Data provided.

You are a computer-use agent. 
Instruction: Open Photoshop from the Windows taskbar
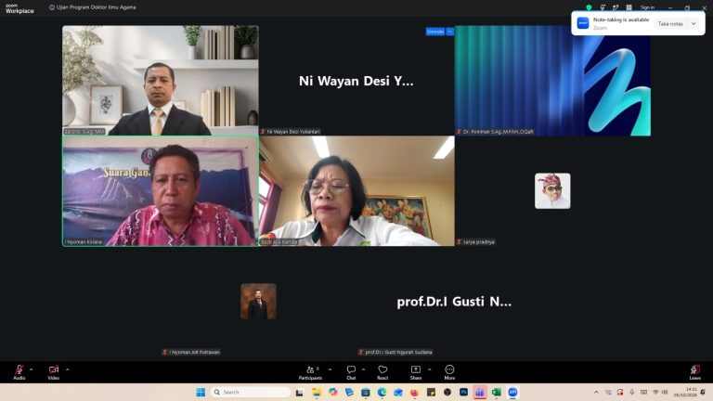(463, 392)
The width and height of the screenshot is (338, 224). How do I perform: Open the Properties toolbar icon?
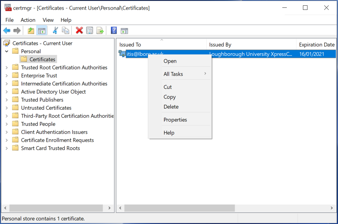[x=90, y=30]
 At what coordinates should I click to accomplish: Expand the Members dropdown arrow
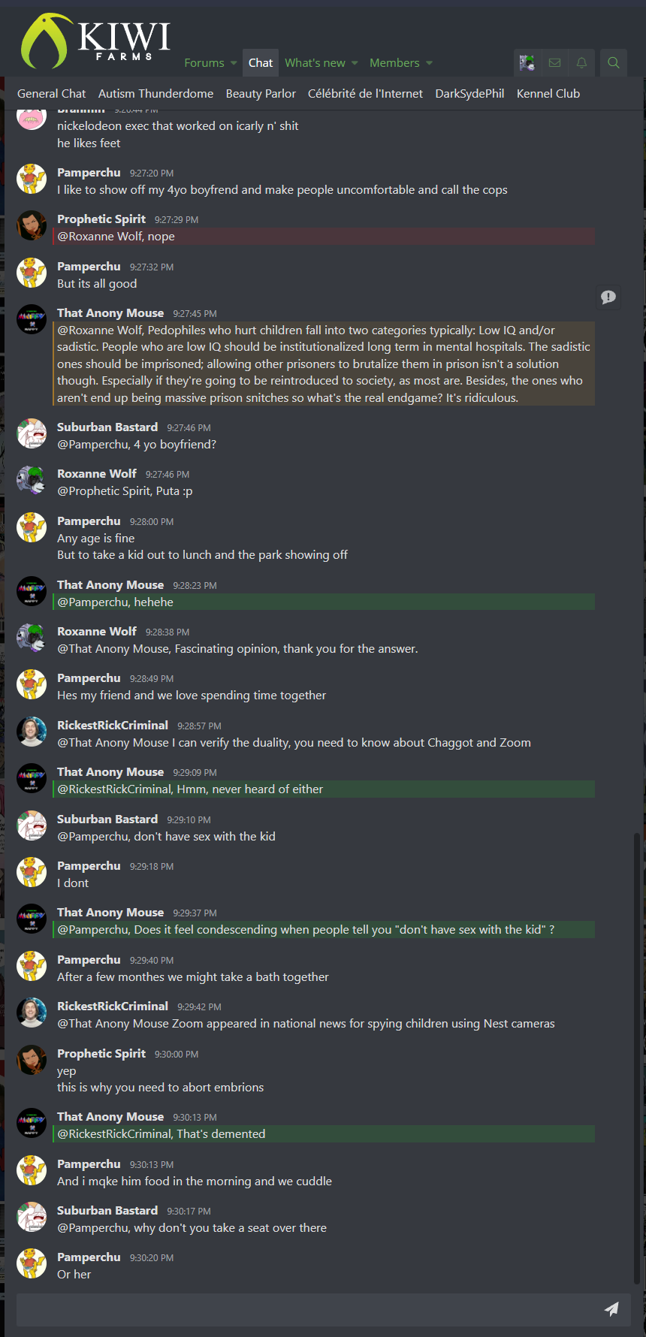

What you will do. Word for word, restate the lines from the one containing "The width and" through the end of the entries. Do not include pictures.

Response box.
The width and height of the screenshot is (338, 224). How do I perform: Open the Properties toolbar icon?
[x=90, y=30]
 At what coordinates should I click to accomplish: Expand the Members dropdown arrow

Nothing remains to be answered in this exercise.